• ASSIGNED TASK:
The lines to copy run from the one containing "is (1080, 643)." to the end of the records below; repeat them exactly and include nothing else.

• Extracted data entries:
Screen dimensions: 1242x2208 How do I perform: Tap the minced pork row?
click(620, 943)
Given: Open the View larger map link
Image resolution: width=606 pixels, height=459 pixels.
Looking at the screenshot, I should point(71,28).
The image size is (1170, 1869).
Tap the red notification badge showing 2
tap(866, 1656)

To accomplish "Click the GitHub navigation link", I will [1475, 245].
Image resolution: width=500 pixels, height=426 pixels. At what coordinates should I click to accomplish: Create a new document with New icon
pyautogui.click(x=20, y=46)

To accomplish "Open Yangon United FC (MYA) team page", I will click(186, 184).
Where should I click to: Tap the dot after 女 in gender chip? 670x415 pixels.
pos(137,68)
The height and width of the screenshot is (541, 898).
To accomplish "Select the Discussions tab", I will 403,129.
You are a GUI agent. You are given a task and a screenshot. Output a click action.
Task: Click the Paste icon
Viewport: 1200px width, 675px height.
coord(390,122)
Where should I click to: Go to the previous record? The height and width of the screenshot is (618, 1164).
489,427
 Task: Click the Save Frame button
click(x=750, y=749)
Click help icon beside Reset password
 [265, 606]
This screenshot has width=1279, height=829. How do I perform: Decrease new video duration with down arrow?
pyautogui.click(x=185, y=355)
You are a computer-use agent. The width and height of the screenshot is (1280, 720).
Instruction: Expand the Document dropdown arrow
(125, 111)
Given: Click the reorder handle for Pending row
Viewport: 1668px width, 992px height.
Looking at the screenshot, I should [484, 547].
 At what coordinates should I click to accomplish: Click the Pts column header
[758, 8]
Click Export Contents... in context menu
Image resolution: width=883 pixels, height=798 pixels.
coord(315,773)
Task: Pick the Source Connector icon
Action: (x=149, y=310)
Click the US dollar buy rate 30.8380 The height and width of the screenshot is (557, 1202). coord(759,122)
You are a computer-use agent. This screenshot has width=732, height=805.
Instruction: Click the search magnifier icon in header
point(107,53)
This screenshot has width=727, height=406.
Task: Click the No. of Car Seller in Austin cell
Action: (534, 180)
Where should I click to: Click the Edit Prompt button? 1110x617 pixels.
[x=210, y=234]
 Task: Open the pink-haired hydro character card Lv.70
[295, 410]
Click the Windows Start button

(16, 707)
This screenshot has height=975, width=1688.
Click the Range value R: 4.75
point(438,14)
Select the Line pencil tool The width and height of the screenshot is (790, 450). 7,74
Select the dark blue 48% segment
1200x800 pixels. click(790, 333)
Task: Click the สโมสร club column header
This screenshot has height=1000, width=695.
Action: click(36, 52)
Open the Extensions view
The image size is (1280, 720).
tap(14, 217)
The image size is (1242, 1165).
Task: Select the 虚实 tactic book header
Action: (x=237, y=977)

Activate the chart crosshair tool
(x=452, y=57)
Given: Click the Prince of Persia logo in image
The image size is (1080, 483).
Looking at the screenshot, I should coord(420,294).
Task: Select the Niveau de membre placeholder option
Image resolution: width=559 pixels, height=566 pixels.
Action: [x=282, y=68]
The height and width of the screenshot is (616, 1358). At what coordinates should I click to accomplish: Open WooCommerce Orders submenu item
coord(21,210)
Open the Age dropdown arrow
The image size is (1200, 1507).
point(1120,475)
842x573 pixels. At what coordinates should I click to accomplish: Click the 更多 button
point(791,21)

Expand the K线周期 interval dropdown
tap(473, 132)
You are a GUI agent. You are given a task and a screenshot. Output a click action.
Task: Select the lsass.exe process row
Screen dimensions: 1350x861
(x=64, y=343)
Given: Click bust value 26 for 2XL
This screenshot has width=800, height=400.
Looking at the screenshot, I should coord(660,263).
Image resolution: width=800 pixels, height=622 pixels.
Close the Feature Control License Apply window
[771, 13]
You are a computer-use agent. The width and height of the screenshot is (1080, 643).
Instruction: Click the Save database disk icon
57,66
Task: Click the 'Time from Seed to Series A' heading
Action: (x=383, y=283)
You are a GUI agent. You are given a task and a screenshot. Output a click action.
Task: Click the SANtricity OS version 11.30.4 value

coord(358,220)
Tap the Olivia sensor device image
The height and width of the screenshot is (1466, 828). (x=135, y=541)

• RESPONSE AREA:
You are a computer-use agent. The width and height of the screenshot is (1080, 643).
Instruction: Click the Save database disk icon
57,66
Task: Click the 'Time from Seed to Series A' heading
Action: (x=383, y=283)
You are a GUI agent. You are given a task and a screenshot. Output a click action.
Task: Click the SANtricity OS version 11.30.4 value

coord(358,220)
Tap the Olivia sensor device image
The height and width of the screenshot is (1466, 828). (x=135, y=541)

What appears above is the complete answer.